As you have undoubtedly heard by now, there is a paper that claims to prove P!=NP, and there is a serious effort to understand the proof.
It has been fun to watch the experts set to work on this, and it has brought a lot of attention to random k-SAT, a problem that was near and dear to me when I was a grad student. And I get to learn interesting things from them without having to struggle through Deolalikar’s opus myself.
One interesting thing is the way Scott Aaronson reacted, saying:
If Vinay Deolalikar is awarded the $1,000,000 Clay Millennium Prize for his proof of P≠NP, then I, Scott Aaronson, will personally supplement his prize by the amount of $200,000.

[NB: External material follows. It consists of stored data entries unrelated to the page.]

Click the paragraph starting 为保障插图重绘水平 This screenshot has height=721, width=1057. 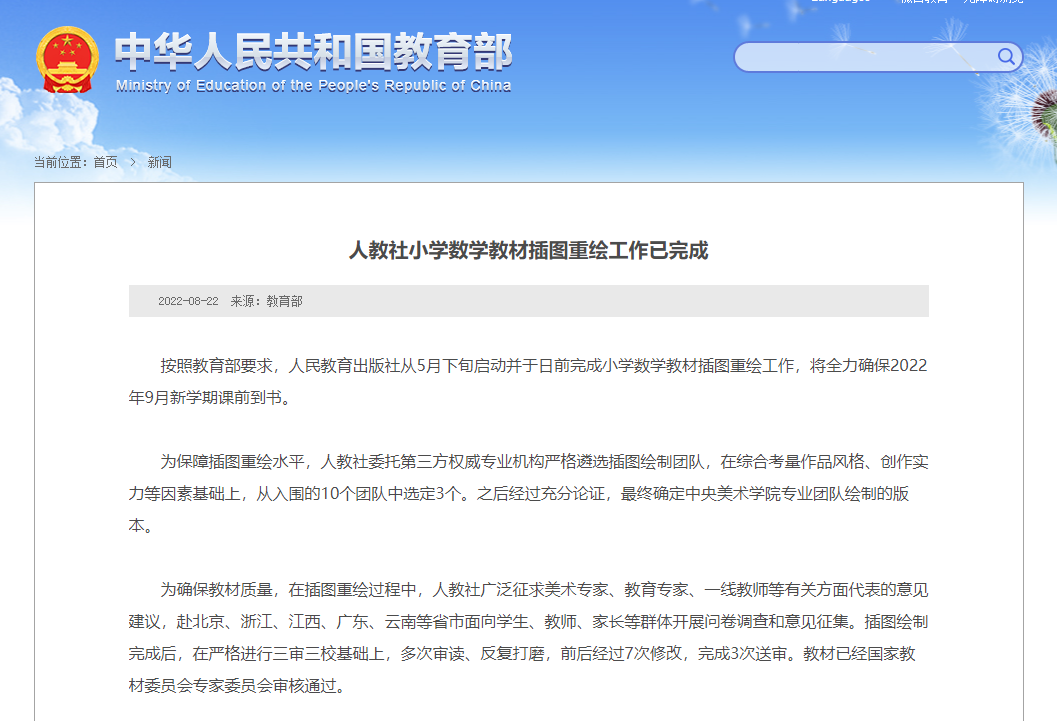click(x=528, y=493)
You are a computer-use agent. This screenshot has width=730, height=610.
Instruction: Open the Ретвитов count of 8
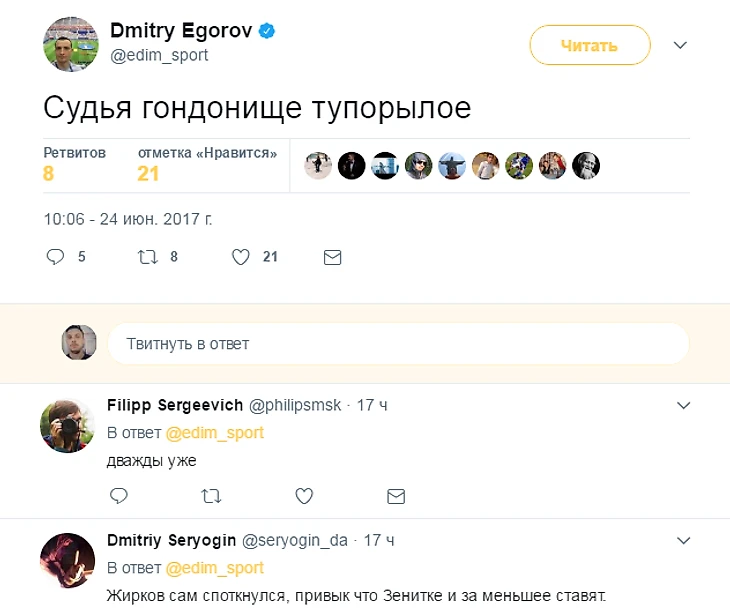coord(50,174)
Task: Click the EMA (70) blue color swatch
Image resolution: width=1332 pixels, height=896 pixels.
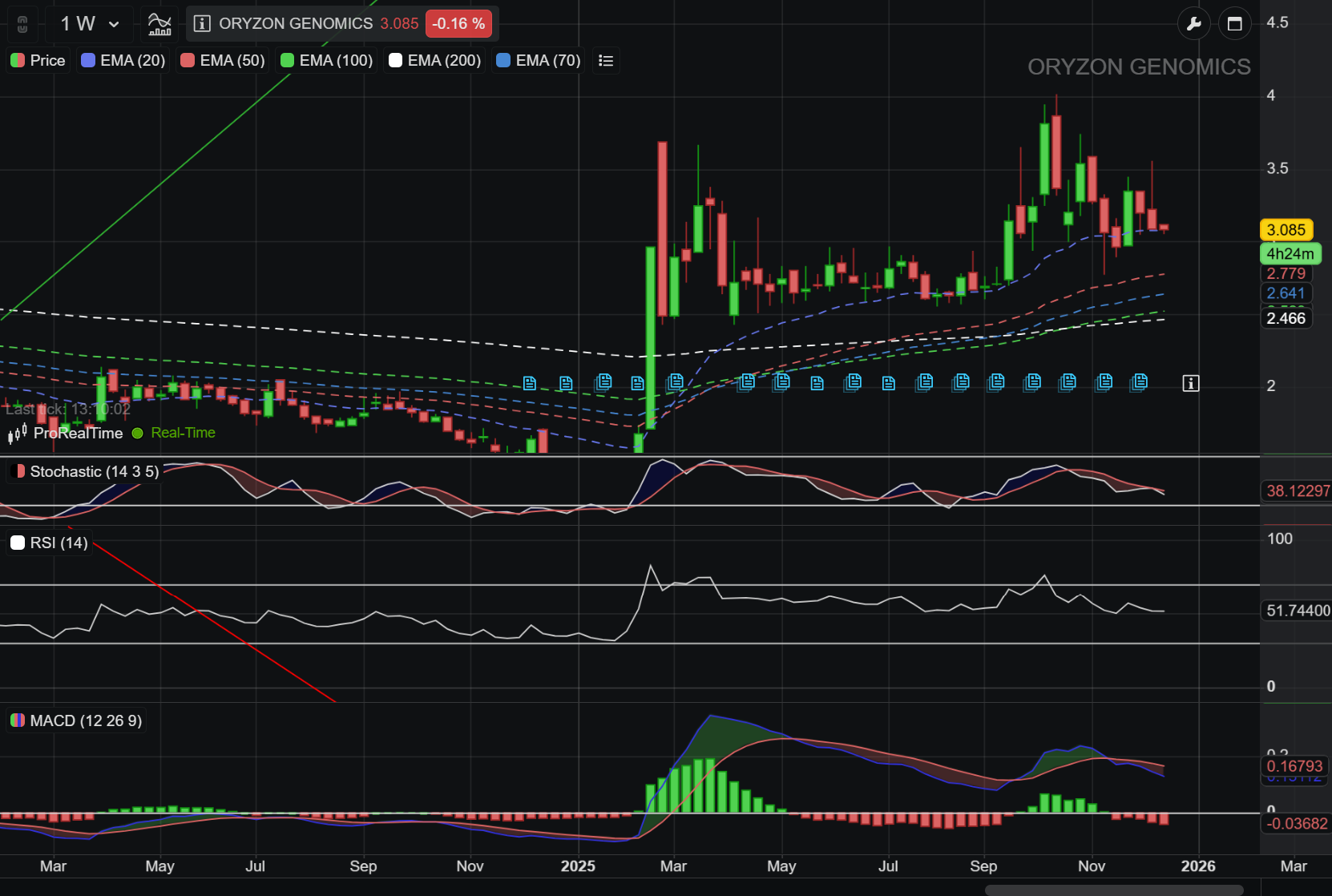Action: click(x=503, y=61)
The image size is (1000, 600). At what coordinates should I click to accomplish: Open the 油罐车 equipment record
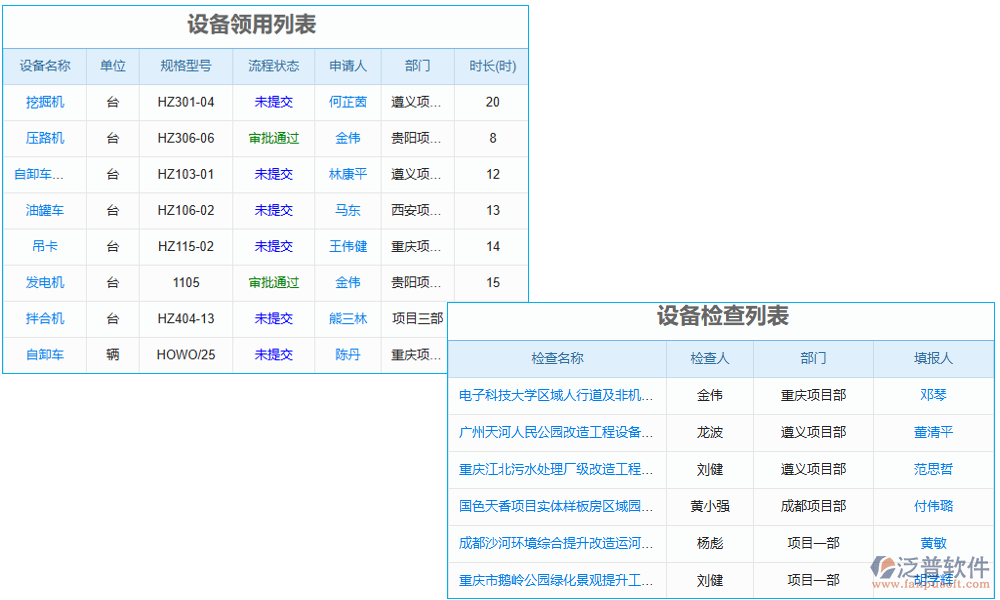click(x=44, y=210)
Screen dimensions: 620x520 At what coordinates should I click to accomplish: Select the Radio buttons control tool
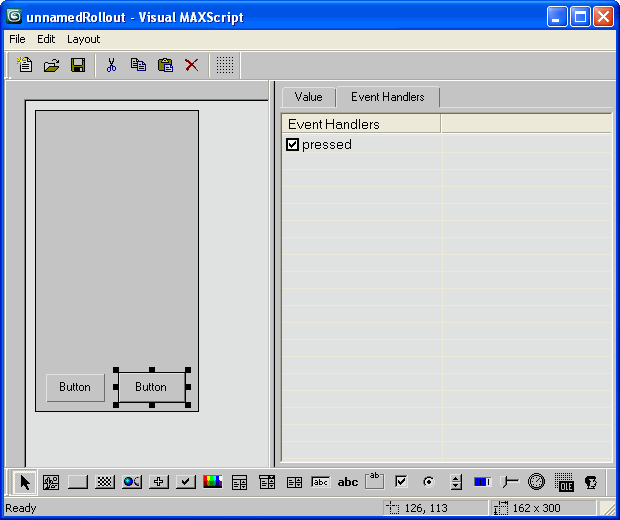point(429,482)
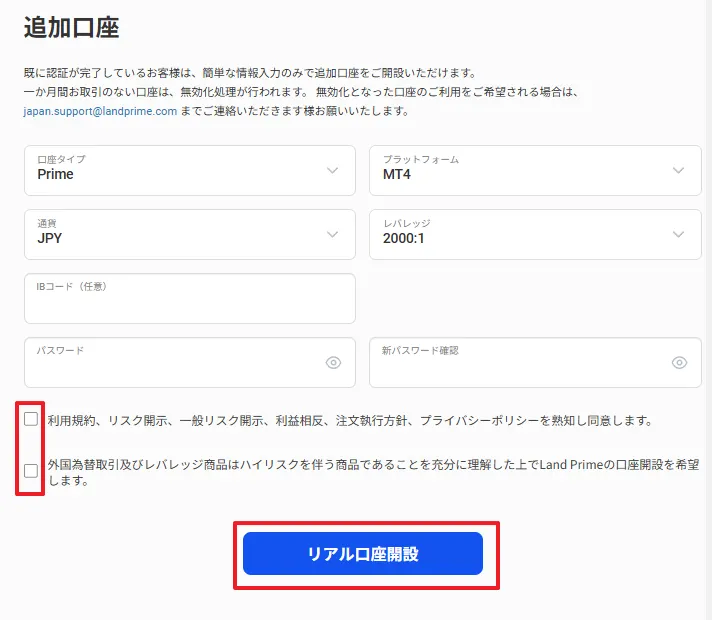Click the 利用規約 agreement label text
The image size is (712, 620).
click(350, 421)
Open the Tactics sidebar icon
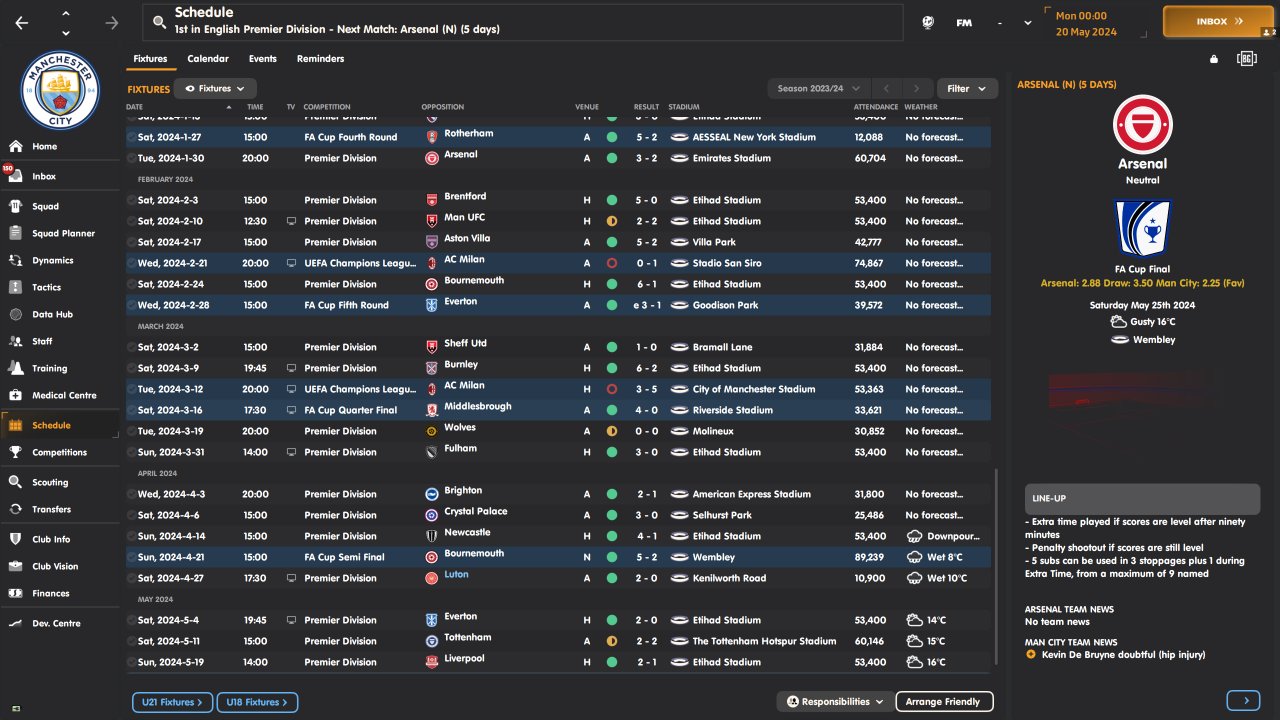Viewport: 1280px width, 720px height. (x=15, y=287)
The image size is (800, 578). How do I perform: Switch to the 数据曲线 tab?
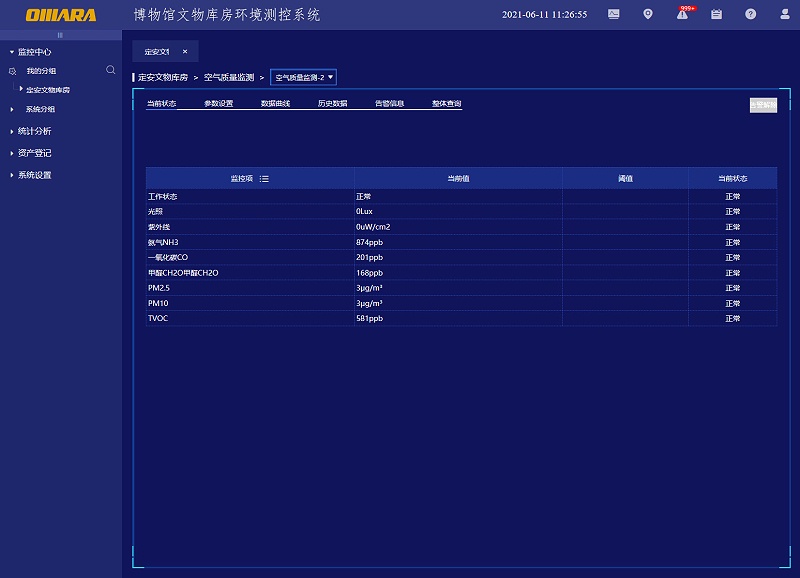click(275, 103)

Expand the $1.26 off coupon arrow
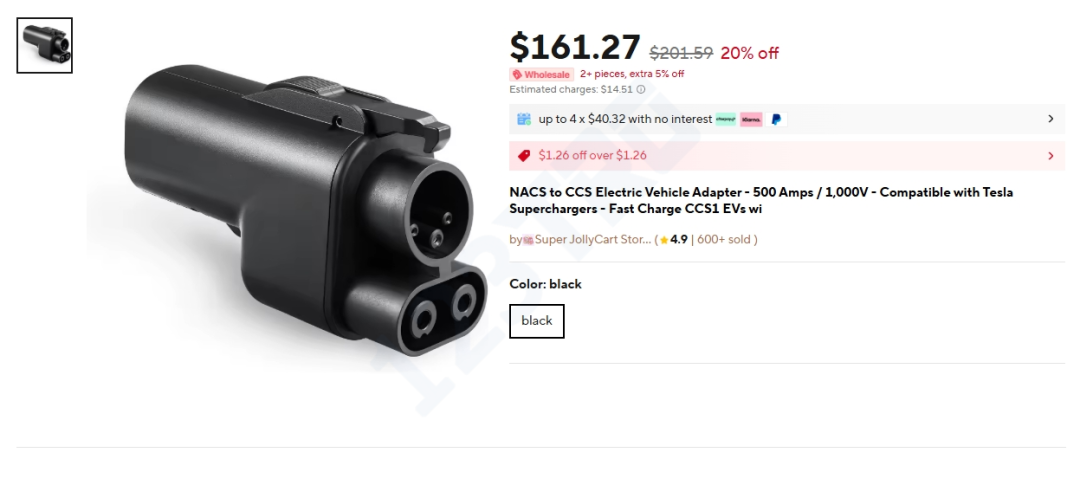point(1050,155)

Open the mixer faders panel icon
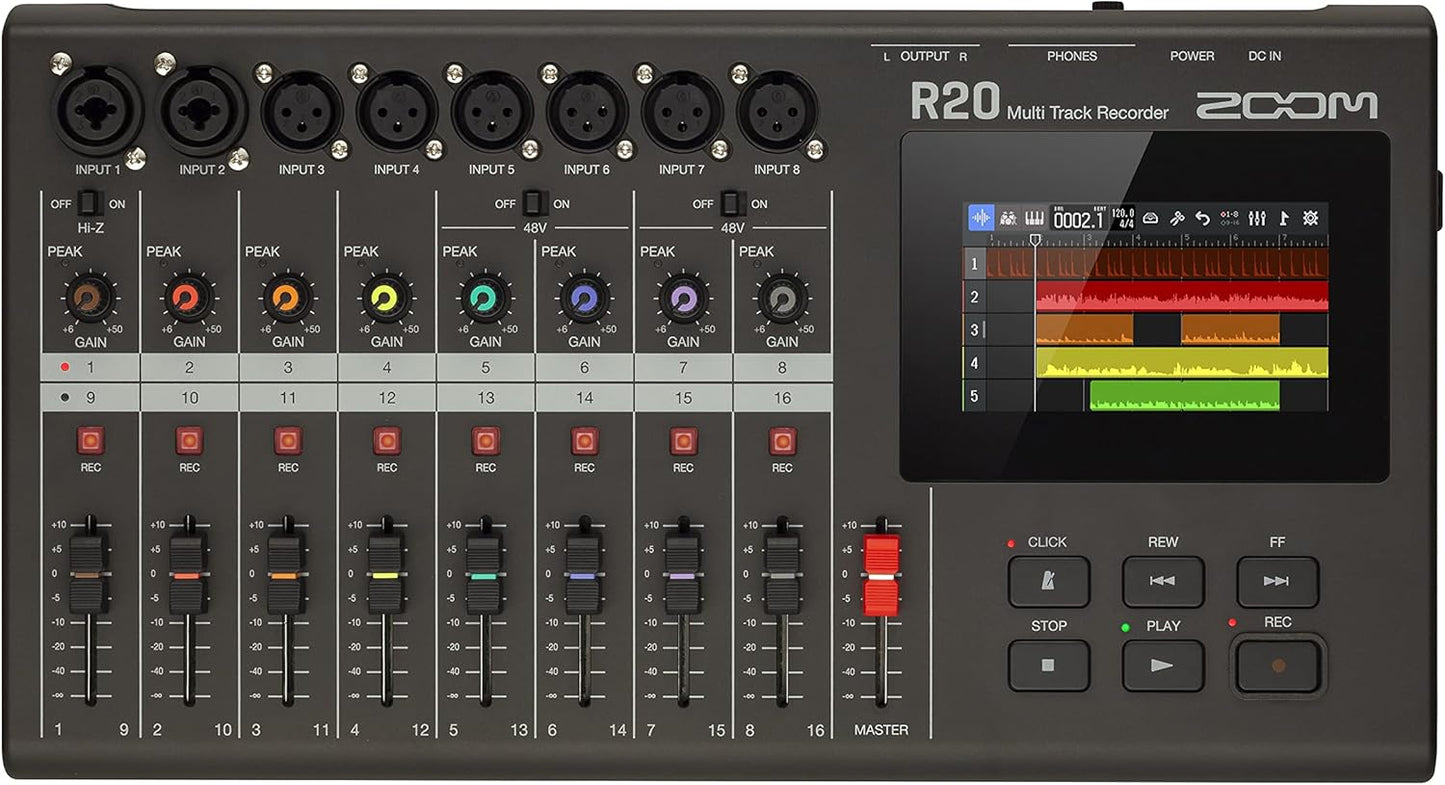point(1257,216)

When I first read about Aaronson’s offer to add $200K to the prize money, reported 2nd hand in a roundup of what the #pnp blogs were saying, it came off like the young professor is really hoping to have people work on this thing. But once my trusty rss feeder fed me his post, I realized his offer is not about how profs at private universities have disposable income that public schools don’t provide. It’s his way of quantifing his confidence in the accuracy of the proof.
If Aaronson had framed this in terms of a bet, it would be a textbook example of his level of certainty that the proof will have a flaw (a textbook in decision theory, anyway). But offering the sum without any possibility of receiving a return in the alternative scenario breaks expected utility theory. How certain is Scott? It all depends on what amount of money means nothing to him.